→ Problem details
Write out the lines from the top of the material through the line with "Clear Aligners (Invisible Braces) (30, 2038)", exactly and with nothing added.

→ Material for this task
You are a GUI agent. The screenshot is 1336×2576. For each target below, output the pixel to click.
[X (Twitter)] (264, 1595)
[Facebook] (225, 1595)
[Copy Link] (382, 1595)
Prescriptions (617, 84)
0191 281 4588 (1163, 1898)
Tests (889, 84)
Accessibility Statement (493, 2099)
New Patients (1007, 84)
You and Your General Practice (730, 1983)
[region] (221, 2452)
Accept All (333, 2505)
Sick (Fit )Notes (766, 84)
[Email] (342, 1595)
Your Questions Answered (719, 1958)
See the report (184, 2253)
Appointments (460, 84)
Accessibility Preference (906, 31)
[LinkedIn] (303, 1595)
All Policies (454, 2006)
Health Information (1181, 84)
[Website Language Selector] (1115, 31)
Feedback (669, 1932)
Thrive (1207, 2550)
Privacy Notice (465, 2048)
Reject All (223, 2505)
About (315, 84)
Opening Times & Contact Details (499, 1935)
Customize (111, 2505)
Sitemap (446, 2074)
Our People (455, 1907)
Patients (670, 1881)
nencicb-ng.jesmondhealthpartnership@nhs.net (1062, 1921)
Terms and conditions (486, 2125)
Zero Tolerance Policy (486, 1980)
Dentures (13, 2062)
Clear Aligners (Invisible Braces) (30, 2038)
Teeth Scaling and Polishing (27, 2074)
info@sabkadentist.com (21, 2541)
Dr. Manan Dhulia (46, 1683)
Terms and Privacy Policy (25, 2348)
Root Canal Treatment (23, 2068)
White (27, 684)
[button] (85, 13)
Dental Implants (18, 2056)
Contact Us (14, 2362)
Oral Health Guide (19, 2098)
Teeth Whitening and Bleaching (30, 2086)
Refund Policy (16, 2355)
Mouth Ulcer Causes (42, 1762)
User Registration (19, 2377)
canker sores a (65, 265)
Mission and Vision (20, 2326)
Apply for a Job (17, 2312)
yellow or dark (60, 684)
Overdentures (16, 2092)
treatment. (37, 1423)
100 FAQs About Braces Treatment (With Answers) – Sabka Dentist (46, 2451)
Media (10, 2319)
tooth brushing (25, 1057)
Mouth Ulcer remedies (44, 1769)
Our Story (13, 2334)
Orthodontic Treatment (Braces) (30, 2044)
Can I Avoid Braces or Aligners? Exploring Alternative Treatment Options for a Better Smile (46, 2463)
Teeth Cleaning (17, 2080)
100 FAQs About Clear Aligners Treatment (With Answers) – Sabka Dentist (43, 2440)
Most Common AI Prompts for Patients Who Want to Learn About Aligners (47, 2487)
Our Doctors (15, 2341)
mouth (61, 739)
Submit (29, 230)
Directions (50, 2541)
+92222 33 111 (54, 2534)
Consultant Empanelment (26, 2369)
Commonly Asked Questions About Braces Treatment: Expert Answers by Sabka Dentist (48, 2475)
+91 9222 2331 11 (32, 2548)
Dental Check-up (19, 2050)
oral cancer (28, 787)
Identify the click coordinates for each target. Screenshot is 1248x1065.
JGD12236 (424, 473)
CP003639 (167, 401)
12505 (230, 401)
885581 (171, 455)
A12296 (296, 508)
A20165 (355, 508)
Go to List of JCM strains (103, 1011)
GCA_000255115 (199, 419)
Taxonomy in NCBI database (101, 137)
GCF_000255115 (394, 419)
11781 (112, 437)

→ Solution for this task
You are a GUI agent. The screenshot is 1336×2576. For each target below, output the pixel to click.
[X (Twitter)] (264, 1595)
[Facebook] (225, 1595)
[Copy Link] (382, 1595)
Prescriptions (617, 84)
0191 281 4588 (1163, 1898)
Tests (889, 84)
Accessibility Statement (493, 2099)
New Patients (1007, 84)
You and Your General Practice (730, 1983)
[region] (221, 2452)
Accept All (333, 2505)
Sick (Fit )Notes (766, 84)
[Email] (342, 1595)
Your Questions Answered (719, 1958)
See the report (184, 2253)
Appointments (460, 84)
Accessibility Preference (906, 31)
[LinkedIn] (303, 1595)
All Policies (454, 2006)
Health Information (1181, 84)
[Website Language Selector] (1115, 31)
Feedback (669, 1932)
Thrive (1207, 2550)
Privacy Notice (465, 2048)
Reject All (223, 2505)
About (315, 84)
Opening Times & Contact Details (499, 1935)
Customize (111, 2505)
Sitemap (446, 2074)
Our People (455, 1907)
Patients (670, 1881)
nencicb-ng.jesmondhealthpartnership@nhs.net (1062, 1921)
Terms and conditions (486, 2125)
Zero Tolerance Policy (486, 1980)
Dentures (13, 2062)
Clear Aligners (Invisible Braces) (30, 2038)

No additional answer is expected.